[Task brief] Taking the line that contains "How do I perform: Open" as the starting point, give again exactly every line up to and including the last line of the records below.

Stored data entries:
□ □ □ □
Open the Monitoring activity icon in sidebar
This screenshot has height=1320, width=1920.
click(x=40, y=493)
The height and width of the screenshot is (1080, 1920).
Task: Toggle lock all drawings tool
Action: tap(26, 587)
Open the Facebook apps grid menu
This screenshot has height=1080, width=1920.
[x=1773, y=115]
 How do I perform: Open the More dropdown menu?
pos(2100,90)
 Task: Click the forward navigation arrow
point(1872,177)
□ □ □ □
[Task output]
 How do I perform: Open the More dropdown menu?
pos(2100,90)
 Task: Click the forward navigation arrow
point(1872,177)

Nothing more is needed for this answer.